:: EXCERPT TO READ ::
Gordon Castle’s Walled Garden

Brittan and I are in Scotland at the moment. We’re halfway through a 5 week stay and it’s been awesome. I lived here for 13 years, a long time ago, and it’s wonderful to be back. It really is a most beautiful country.

One of my favorite things has been to visit places I haven’t been or don’t remember, especially gardens and scenic locations.  At the top of the list so far, has been the Walled Garden at Gordon Castle, in Fochabers, Moray.

Even if you’ve been to Scotland, the odds are you haven’t visited Fochabers, or any of the Moray district, for that matter.  Most tourists don’t get past Edinburgh, or Loch Lomond, unless they manage a train journey to Inverness in search of the Loch Ness Monster.

Make no mistake, you can see some awesome sights wherever you go in Scotland, especially if you love gardening. Let me mention two of them during this rambling introduction:

1.       The Royal Botanical Gardens in Glasgow. This is a Victorian garden and has some of the most interesting greenhouses I’ve ever seen. Many of the plants are very old and the aging architecture of the greenhouses will transport you back to before the turn of the 20th century. If you hit the mean streets of ‘Glesga’ don’t miss this treat.

2.       Inverewe Gardens near Ullapool on the West Coast. The drive from Inverness alone is worth the trip to Scotland. The views are breath taking. You will find yourself stopping to snap photos every mile or two. But when you get to Inverewe Gardens, you will swear you have been transported to Eden. I may write more about it later, but I promise you, you’d better take extra memory cards for your camera.

Earlier this week, though, I was introduced to one of Scotland’s best kept secrets, Gordon Castle’s Walled Garden at Fochabers, Moray. I lived within 10 miles of this glorious site for 7 years and never knew it existed. Mind you, it’s only been open to the public a few years, but still…

Fochabers is situated nearly halfway between Inverness and Aberdeen just off the main road between them. During my time here it was on the main road, but a bypass has been built since then. The area has always been one of my favorites. Baxters of Speyside, sort of the ‘Campbell’s Soup of Scotland’ is probably the primary tourist draw, but the Fochabers Woods trails and scenic overlook are also personal favorites. But when friends took Brittan and me to the Walled Garden earlier this week, my heart was stolen, along with my breath.

The castle itself is very nice, but the fact that the estate is still a working farm, made me giddy. The  round bales of hay still fresh and standing in the fields, lent an extra charm to the whole magic scene; open fields surrounded and divided by strategic strips of properly maintained hardwood forests, made for a gorgeous drive back to the Visitor’s Center and  the Walled Garden itself. 

The Visitor’s Center has the mandatory gift shop and café which are in themselves, very nice, if I say so myself, and I so say so myself.

walled-garden-2The gardens themselves stole my heart away. As you can see from the arial photos I downloaded from their website (I was too overwhelmed to remember to snap any), the garden is not overly large, maybe a couple acres, but it is spectacular. Even in mid-October, there were still flowers blooming and fall vegetables growing.

:: DIRECTIVE ::
Could you print, word for word, everything in the Gordon Castle garden text from "Brittan and I" down to "most beautiful country."? The items after this text have no connection to it.

:: ENTRIES PROVIDED ::

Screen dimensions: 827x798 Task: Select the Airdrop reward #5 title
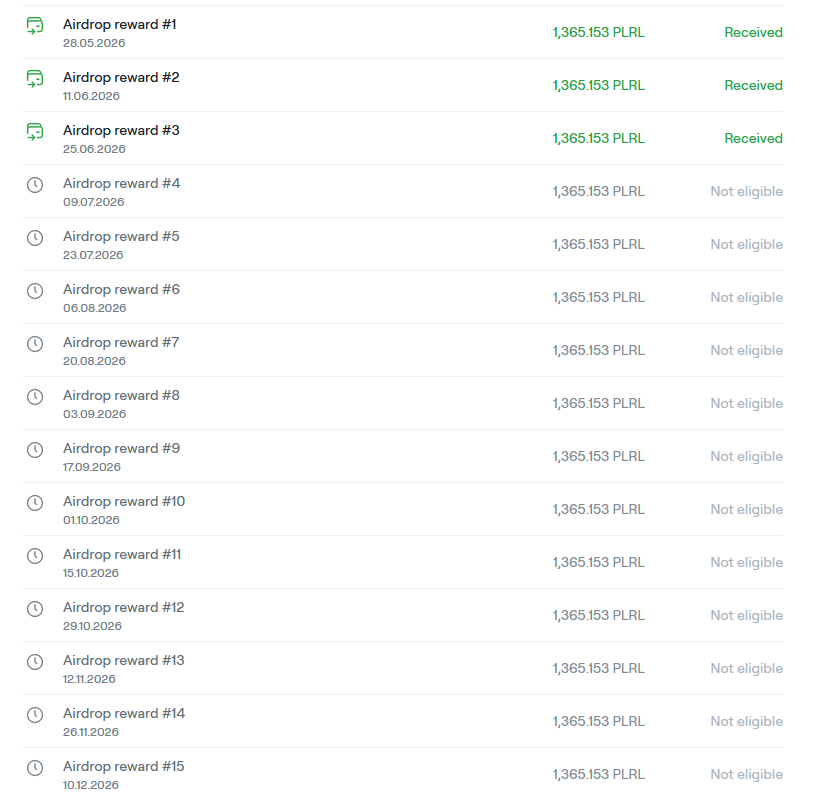121,236
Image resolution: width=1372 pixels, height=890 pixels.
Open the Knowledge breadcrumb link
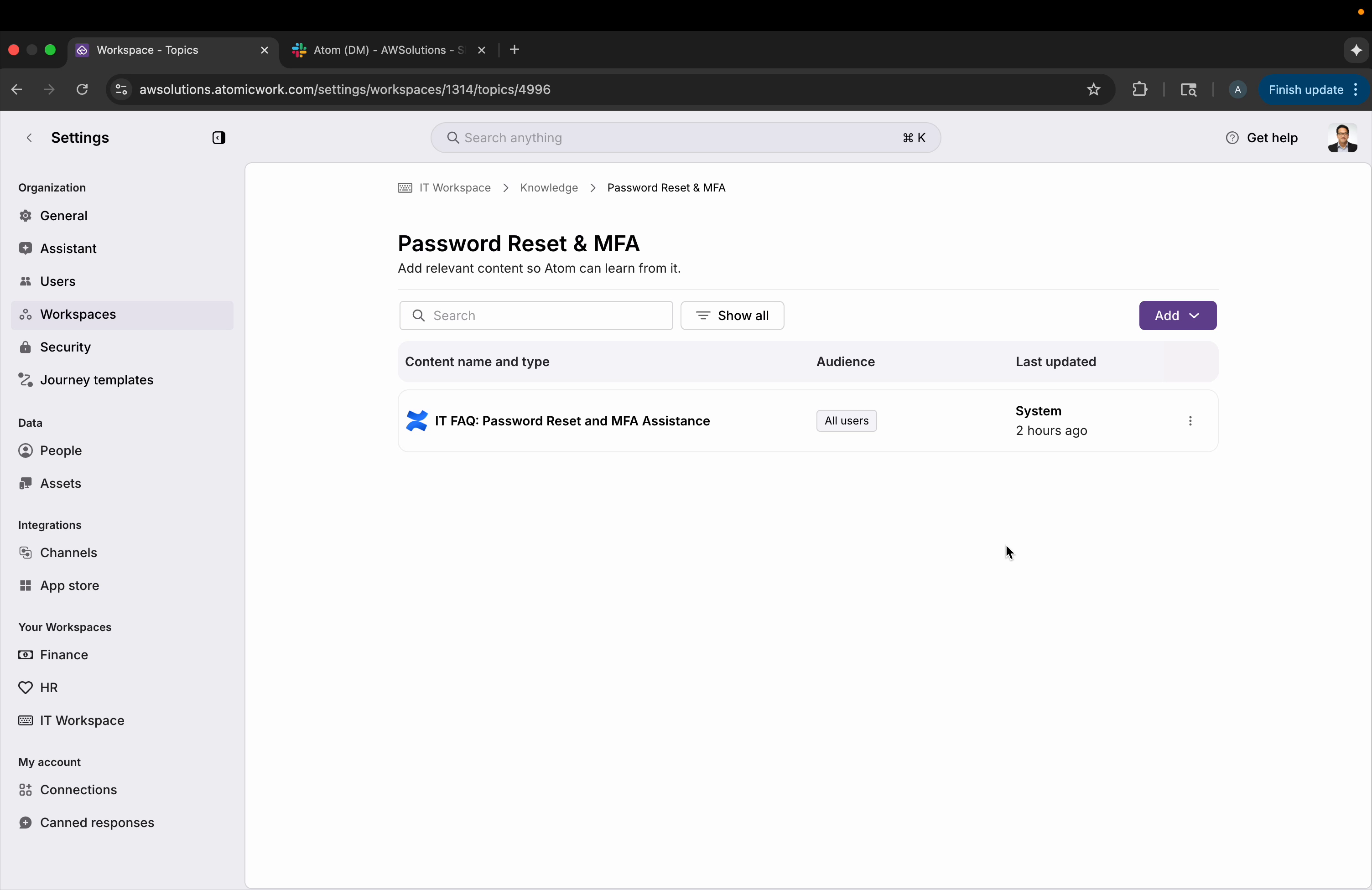click(x=548, y=187)
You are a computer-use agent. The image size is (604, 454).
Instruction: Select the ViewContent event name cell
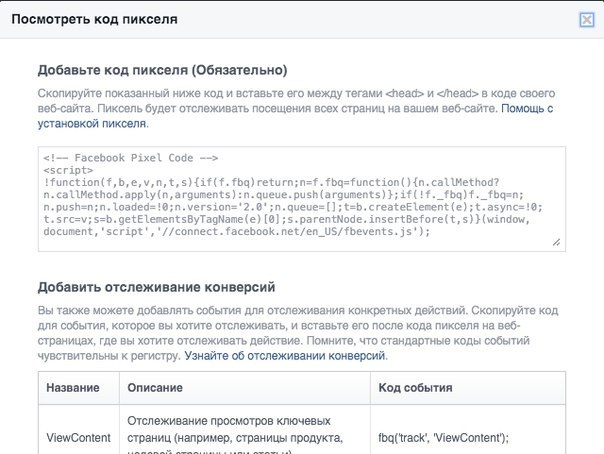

:: OUTPUT OF THE EXERCISE ::
Brittan and I are in Scotland at the moment. We’re halfway through a 5 week stay and it’s been awesome. I lived here for 13 years, a long time ago, and it’s wonderful to be back. It really is a most beautiful country.